Voice Acting and Animation
Yes, voice acting has to have a section. Again, as I said in the beginning, I was excited for the voice acting, since one of my favorite voice actors was doing the English dub of the anime. Hoo boy. Disappointment doesn’t even begin to cover it. Syaoran’s VA is flat, for lack of better term. For a determined little fire-cracker of a boy, who is on the brink of manhood, monotone just doesn’t cut it. In the manga, he is so full of passion and drive, and in the anime he is… dull. And for the main character (and designated hero in the anime), the voice actor should be able to emote his personality.
Sakura’s voice actor was simply the wrong choice; she is great as a petulant, childish character with entitlement problems, such as with Renge from Ouran High School Host Club; as a selfless princess, not so much. I really do love the VA, but her voice grated on me every time she talked. It made me rather glad that Sakura was unconscious for a good part of the beginning, which is a shame because she’s such a great character in the manga.
Let’s just not talk about Mokona and try to forget about it. Mokona is really great and wonderful but the voice made me understand why Kurogane might want to pummel her every now and again.
Fai. Whoo boy. Fai. The one voice actor I was positive would give a great performance. Mignogna can deliver, whether it’s serious acting, such as with Edward Elric, or playful, like Tamaki Suoh, but Fai was absolutely not correct. I expected him to use Tamaki’s rather whimsical tone, but instead every time Fai talked, I heard Edward Elric. Which is fine, but the characters are two entirely different people with different personalities. Fai, if anything, should have been overly bubbly to keep his ruse up. Instead, it was a more somber voice with only a hint of joking. It just doesn’t bring the same feel to the anime, and it definitely showed.
Kurogane’s was the only one that I thought matched pretty well, but the problem is that it’s only one of five characters.
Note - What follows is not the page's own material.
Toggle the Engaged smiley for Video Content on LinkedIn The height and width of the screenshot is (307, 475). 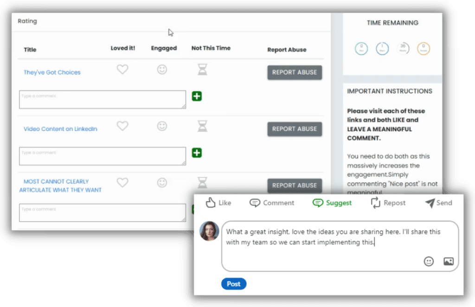(161, 125)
All of these voice actors are probably wonderful at what they do, but it was the wrong match from the start, and the casting crew should have noticed this from the beginning. (The Japanese voices, however, from what I’ve watched of the subtitled episodes, are quite adept and fit the characters’ personalities well.)
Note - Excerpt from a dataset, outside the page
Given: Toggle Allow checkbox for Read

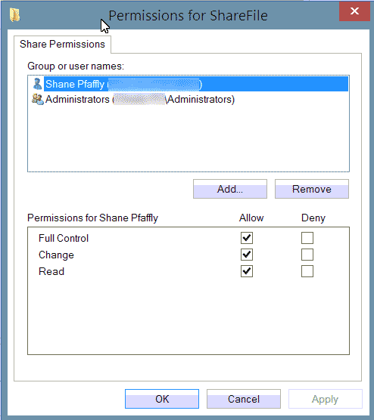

And last, the animation. Yikes. Especially since they are adapting CLAMP, who do a brilliant job in their art. The animation was nowhere near the quality of CLAMP’s artwork. The characters were often inconsistent in their animation: is Mokona the size of Kurogane’s head, or twice that size? Is Kurogane a muscly soldier, or is he a wiggly noodle? Bee Train didn’t seem to care to get it right.
Don’t Watch the Anime
Seriously. It just isn’t good. In fact, it’s so bad CLAMP themselves cancelled the anime. If it didn’t meet CLAMP’s wishes, then it won’t meet yours. Read the manga instead, or watch the OVA’s (all six episodes of which are beautifully animated, follow the storyline, and manage to wrangle wonderful performances from all of the voice actors).